Each Wednesday throughout the regular season, Kevin Weekes will be offering his pluses and minuses for the teams competing in the NBCSN Wednesday Night Rivalry game in his Weekes on the Web blog. Weekes also will assist fans with three must-watch elements of the game.

The Pittsburgh Penguins are a different team than they were a week ago. Coach Mike Johnston was fired on Saturday and replaced by Mike Sullivan. Pittsburgh lost 4-1 to the Washington Capitals in his debut on Monday, but Sullivan will try to put his stamp on this team quickly in hopes of turning around the season.

Pittsburgh is also without defenseman Rob Scuderi, who was traded to the Chicago Blackhawks for Trevor Daley on Monday. In addition, goalie Marc-Andre Fleury, who has been their MVP, won't play Wednesday because of a concussion.

Meanwhile, the Boston Bruins are 8-1-3 in their past 12 games and back on track after an 0-3-0 start.

The Penguins (15-11-3) visit the Bruins (16-9-4) at TD Garden on Wednesday (8 p.m.
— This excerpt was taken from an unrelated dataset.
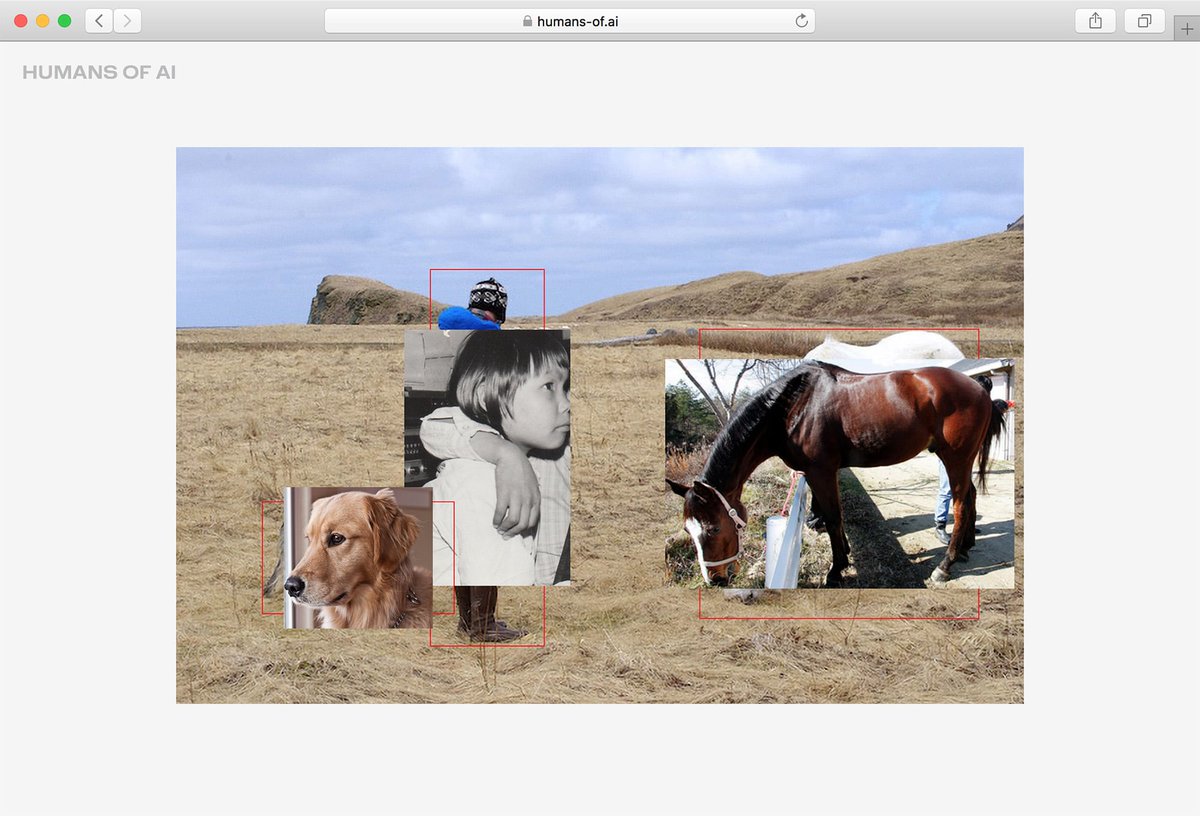Click the forward navigation arrow
Image resolution: width=1200 pixels, height=816 pixels.
tap(126, 20)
ET; NBCSN). Here's my breakdown of the game:

Penguins:

Pluses: It starts with the play of Evgeni Malkin in this last 12-game stretch (10 goals), which they need because when he is on his game, he should be a top-five player in the world. You look at his production and his impact offensively.
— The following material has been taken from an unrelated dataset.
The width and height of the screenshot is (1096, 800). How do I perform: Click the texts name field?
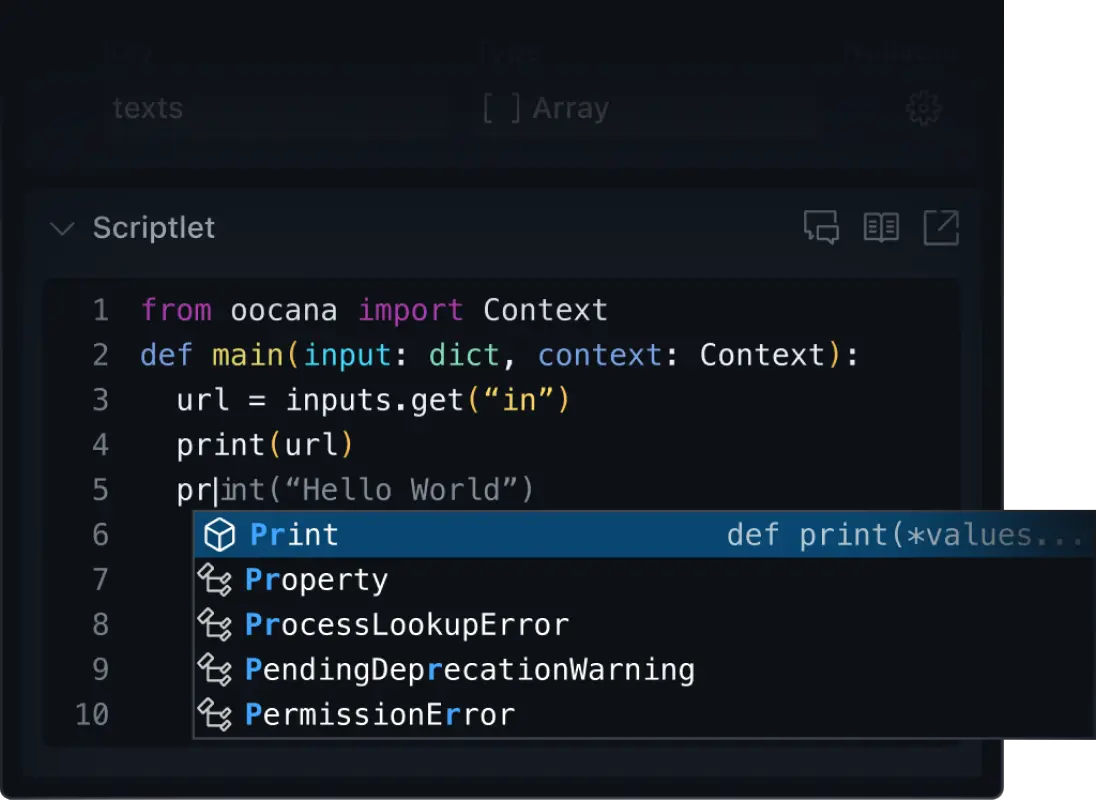tap(148, 108)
The Penguins have found ways to win games defensively, which wasn't happening early in the season. I spoke to Sidney Crosby about that, too and there's been buy-in from him on their ability to do that because you're not going to be able to score your way all the time to win every night, and you certainly always can't score your way to the Stanley Cup.
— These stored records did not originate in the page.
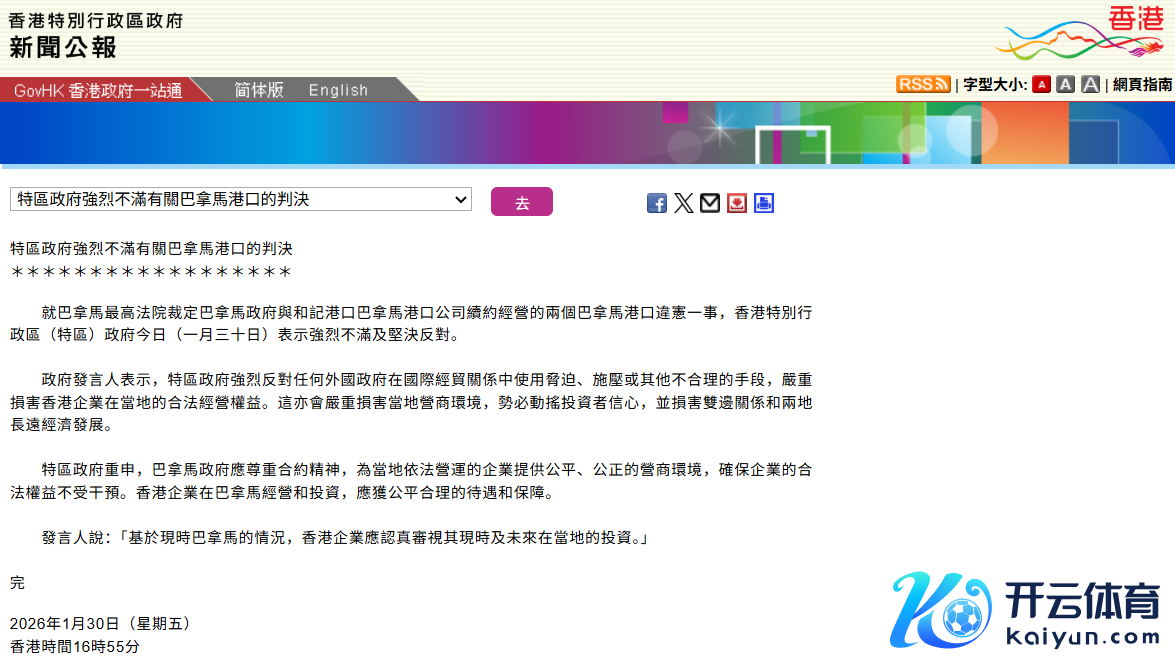1175x670 pixels.
Task: Open the GovHK 香港政府一站通 link
Action: (98, 90)
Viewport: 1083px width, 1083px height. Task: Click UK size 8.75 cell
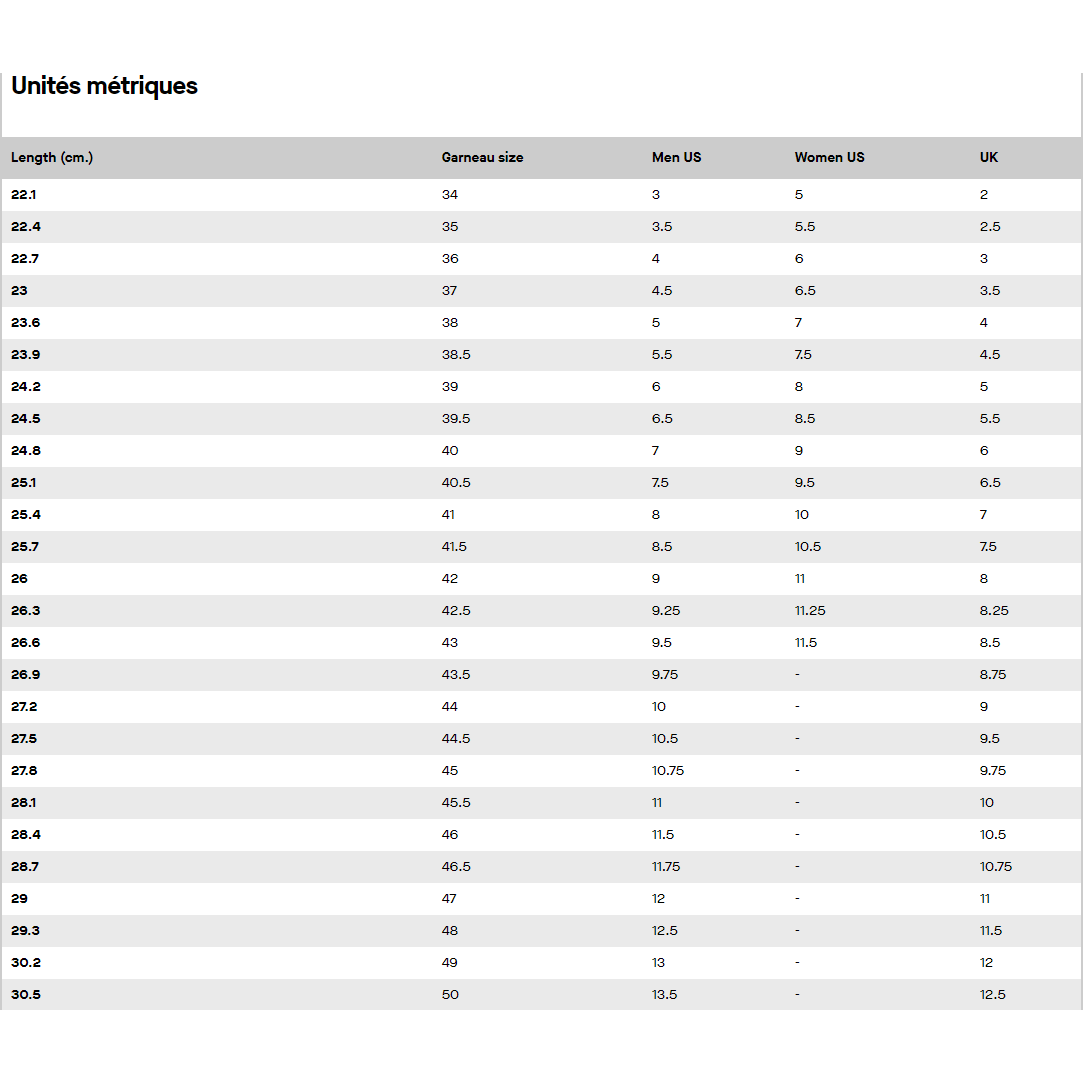point(993,675)
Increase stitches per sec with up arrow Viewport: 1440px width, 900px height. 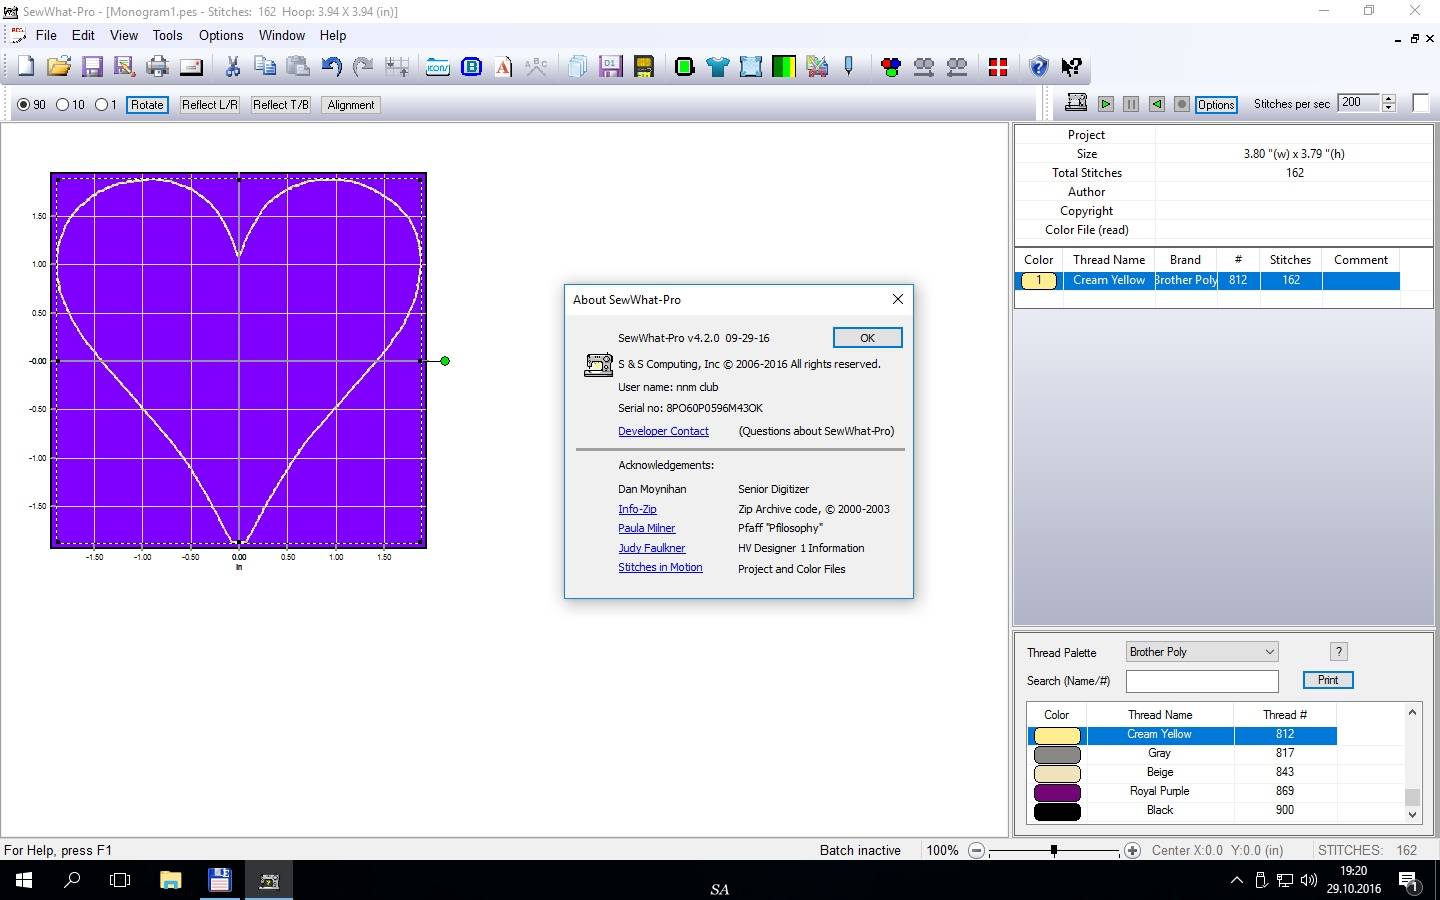[1388, 99]
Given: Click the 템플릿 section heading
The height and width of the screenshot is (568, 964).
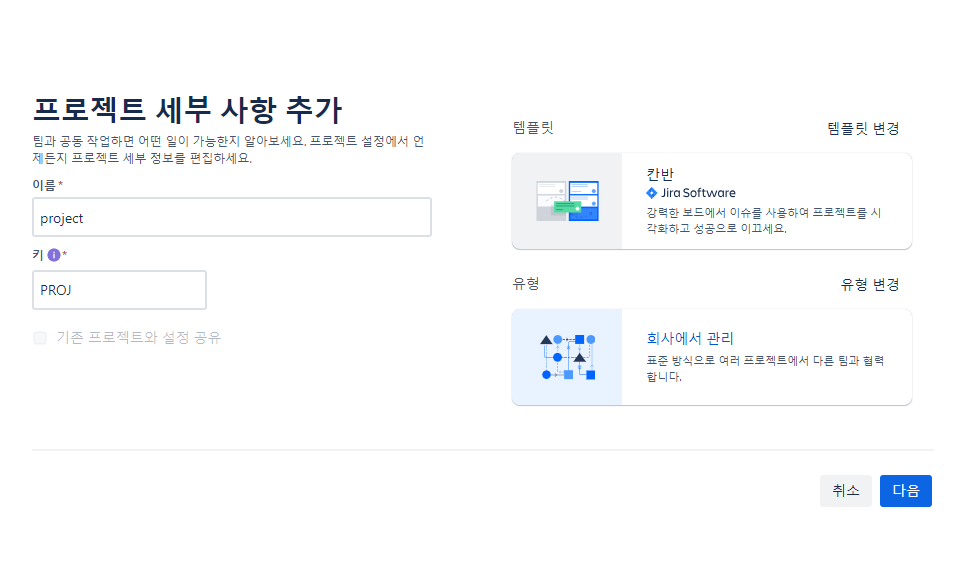Looking at the screenshot, I should point(533,128).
Even though they haven't been scoring, the Penguins are still in a fairly good position in the Eastern Conference standings, so you'd have to think if they can get it going on the offensive end, that should translate into a few more wins per month.

Minuses: How do they want to play? I spoke to general manager Jim Rutherford the other day. He feels the expectations are much higher for the group and that they also want to activate their defense into the offense a little more in terms of Kris Letang and Olli Maatta, who have been banged up with injuries. Once those guys are healthy, you have to think they can help the transition game and activate them in the offensive zone.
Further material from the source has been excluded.